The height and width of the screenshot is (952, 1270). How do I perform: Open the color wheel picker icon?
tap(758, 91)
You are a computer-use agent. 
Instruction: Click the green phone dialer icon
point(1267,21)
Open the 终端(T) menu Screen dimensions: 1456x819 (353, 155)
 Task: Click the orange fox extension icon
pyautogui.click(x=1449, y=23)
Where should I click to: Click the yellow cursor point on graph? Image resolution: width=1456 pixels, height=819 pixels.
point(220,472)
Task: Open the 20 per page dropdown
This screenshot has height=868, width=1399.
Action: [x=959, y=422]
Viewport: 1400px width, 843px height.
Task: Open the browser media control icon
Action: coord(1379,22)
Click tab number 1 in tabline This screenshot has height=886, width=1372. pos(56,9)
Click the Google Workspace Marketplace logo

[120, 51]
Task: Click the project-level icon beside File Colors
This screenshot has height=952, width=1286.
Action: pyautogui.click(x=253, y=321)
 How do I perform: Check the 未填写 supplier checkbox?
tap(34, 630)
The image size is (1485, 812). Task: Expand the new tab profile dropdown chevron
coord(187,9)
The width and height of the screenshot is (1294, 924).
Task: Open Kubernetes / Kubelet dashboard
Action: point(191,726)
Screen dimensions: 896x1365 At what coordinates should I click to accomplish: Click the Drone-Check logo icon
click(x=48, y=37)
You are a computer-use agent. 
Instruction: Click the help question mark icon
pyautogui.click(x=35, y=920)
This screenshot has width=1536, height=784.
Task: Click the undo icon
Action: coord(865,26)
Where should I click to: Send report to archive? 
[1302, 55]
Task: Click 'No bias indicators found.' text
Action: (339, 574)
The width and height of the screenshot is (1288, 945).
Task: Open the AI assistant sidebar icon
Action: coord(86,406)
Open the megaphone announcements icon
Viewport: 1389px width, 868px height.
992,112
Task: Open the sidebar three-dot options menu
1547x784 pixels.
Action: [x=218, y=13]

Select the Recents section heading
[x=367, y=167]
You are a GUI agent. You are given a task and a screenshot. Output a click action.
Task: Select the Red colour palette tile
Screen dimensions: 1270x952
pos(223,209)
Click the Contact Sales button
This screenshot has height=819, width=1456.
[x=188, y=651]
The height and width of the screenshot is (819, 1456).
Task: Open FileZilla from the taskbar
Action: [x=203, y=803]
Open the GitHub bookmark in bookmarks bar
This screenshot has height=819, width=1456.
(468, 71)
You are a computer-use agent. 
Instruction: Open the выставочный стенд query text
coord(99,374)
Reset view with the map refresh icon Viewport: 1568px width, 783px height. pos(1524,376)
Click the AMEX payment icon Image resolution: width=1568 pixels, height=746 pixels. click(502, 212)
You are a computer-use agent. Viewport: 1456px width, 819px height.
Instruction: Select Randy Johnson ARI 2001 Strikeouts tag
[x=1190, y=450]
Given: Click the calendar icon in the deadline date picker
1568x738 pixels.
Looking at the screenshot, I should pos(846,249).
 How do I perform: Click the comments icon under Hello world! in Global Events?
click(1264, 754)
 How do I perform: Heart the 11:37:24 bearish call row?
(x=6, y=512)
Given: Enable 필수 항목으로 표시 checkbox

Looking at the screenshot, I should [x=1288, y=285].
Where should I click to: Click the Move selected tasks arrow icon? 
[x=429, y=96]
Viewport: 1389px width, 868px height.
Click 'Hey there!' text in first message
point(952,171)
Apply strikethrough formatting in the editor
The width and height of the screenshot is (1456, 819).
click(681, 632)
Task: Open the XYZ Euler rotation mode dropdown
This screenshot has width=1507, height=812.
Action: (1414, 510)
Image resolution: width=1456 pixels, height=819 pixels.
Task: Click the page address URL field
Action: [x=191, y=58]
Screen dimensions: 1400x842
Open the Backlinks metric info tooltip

==============================

== TASK TO CARRY OUT ==
Copy out each line of the material in which the word "menu" turns up.

== SOLUTION BELOW ==
Open the 终端(T) menu Screen dimensions: 1456x819 (353, 155)
Task: Open the sidebar three-dot options menu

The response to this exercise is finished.